# Probability Questions

Let \(0 < \alpha < .5\) be some constant (independent of the input array length \(n\)). Recall the Partition subroutine employed by the QuickSort algorithm, as explained in lecture. What is the probability that, with a randomly chosen pivot element, the Partition subroutine produces a split in which the size of the smaller of the two subarrays is \(\geq \alpha\) times the size of the original array?

- \(1 - 2 * \alpha\)
- \(\alpha\)
- \(1 - \alpha\)
- \(2 - 2 * \alpha\)

**ANSWER:** If the picked pivot is one of the smallest \(n\alpha\) elements in the array, then the left partition’s size will be less than \(n\alpha\). Similarly, if the picked pivot is one of the largest \(n\alpha\) elements in the array, the right partition’s size will be less than \(n\alpha\).
Hence, there are \(n - 2 * n\alpha\) elements that we can pick such that both partitions have size greater than or equal to \(n\alpha\). Since the algorithm picks a pivot randomly, all elements have an equal probability of getting picked as the pivot, i.e. \(\frac{1}{n}\).
Therefore, \(Pr = \frac{1}{n}(n - 2n\alpha) = 1 - 2\alpha\). Option 1 is correct.
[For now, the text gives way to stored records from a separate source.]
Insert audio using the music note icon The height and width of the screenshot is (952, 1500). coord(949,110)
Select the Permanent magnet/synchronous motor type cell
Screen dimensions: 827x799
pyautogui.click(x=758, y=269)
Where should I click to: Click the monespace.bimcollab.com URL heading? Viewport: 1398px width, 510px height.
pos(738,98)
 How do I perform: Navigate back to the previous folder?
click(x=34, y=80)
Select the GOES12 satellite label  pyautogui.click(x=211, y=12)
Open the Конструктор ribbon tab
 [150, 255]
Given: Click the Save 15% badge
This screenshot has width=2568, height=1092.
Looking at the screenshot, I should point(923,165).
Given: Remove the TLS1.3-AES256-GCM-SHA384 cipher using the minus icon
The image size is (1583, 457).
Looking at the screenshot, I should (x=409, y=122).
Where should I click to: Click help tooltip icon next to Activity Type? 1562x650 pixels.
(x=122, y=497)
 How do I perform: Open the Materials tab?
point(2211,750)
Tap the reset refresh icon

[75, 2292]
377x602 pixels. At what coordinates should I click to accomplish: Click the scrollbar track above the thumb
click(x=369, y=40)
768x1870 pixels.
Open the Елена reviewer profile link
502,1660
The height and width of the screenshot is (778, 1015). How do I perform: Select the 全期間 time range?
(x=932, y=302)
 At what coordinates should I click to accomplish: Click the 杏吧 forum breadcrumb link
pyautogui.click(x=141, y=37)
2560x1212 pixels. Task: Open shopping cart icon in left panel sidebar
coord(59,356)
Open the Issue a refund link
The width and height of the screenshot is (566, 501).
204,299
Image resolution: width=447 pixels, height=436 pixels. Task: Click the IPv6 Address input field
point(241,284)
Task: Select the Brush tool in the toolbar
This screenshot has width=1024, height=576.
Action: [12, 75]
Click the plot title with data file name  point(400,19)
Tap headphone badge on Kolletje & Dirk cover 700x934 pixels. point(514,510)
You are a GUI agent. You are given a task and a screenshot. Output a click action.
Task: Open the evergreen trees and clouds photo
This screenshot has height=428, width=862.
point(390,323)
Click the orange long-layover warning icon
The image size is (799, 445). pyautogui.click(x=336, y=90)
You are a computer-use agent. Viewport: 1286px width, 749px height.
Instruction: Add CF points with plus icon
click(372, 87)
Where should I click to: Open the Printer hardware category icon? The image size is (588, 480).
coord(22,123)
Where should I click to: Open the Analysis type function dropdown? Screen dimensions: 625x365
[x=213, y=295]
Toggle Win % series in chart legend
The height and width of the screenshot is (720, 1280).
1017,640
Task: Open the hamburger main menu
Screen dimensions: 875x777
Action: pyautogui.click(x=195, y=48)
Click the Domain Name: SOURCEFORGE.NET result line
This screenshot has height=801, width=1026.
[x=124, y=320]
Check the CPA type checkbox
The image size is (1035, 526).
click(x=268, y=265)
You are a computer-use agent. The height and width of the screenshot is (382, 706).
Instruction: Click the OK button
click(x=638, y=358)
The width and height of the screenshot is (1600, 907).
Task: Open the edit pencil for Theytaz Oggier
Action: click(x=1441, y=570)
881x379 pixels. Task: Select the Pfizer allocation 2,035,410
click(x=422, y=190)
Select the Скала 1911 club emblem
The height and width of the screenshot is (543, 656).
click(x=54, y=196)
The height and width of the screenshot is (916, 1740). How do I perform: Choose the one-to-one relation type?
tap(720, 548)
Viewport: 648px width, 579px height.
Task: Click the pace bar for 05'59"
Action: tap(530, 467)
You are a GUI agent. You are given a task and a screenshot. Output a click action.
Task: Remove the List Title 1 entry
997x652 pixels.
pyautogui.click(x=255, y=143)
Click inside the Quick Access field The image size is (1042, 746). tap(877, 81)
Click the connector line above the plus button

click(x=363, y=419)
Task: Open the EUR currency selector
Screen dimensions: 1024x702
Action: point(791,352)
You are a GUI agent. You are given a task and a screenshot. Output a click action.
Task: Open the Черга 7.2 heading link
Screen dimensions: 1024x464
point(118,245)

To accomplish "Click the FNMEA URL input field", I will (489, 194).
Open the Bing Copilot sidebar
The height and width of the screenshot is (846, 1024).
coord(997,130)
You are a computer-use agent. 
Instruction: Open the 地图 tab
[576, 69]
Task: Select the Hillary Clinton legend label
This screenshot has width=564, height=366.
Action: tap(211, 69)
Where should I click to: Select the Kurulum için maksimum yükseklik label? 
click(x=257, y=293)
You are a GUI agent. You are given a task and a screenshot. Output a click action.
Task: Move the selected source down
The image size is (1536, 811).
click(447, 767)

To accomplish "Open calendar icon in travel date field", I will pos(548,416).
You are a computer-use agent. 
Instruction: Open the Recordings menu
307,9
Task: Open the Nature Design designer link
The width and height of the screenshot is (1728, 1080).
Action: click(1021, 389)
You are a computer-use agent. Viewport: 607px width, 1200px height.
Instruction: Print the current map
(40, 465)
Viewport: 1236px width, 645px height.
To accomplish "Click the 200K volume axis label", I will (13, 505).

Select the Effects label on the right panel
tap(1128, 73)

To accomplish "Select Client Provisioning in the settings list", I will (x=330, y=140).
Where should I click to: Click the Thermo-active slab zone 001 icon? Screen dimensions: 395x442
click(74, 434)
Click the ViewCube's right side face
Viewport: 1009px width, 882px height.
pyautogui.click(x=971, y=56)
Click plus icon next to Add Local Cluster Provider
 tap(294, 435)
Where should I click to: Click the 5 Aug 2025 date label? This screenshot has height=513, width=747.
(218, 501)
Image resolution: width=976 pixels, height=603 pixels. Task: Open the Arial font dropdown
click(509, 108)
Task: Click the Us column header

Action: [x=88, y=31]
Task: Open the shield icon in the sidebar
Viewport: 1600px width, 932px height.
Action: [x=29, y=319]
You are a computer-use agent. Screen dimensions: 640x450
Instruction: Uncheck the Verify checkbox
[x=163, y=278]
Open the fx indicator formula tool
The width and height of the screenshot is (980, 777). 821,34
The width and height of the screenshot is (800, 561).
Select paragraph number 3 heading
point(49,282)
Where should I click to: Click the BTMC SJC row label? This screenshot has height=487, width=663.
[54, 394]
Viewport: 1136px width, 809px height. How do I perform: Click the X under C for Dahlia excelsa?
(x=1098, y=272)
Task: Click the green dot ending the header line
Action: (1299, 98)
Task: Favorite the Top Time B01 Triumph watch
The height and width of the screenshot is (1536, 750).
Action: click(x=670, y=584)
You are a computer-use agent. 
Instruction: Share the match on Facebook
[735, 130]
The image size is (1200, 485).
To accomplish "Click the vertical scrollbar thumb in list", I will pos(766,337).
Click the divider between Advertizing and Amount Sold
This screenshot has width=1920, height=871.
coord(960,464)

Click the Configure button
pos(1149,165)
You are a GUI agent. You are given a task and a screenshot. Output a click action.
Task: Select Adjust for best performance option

Now assume that you achieve the approximately balanced splits above in every recursive call — that is, assume that whenever a recursive call is given an array of length \(k\), then each of its two recursive calls is passed a subarray with length between \(k\alpha\) and \(k(1 - \alpha)\) (where \(\alpha\) is a fixed constant strictly between \(0\) and \(.5\)). How many recursive calls can occur before you hit the base case? Equivalently, which levels of the recursion tree can contain leaves? Express your answer as a range of possible numbers \(d\), from the minimum to the maximum number of recursive calls that might be needed.

- \(-\frac{\log n}{\log \alpha} \leq d \leq -\frac{\log n}{\log(1 - \alpha)}\)
- \(0 \leq d \leq -\frac{\log n}{\log \alpha}\)
- \(-\frac{\log n}{\log(1 - \alpha)} \leq d \leq -\frac{\log n}{\log \alpha}\)
- \(-\frac{\log n}{\log(1 - 2\alpha)} \leq d \leq -\frac{\log n}{\log(1 - \alpha)}\)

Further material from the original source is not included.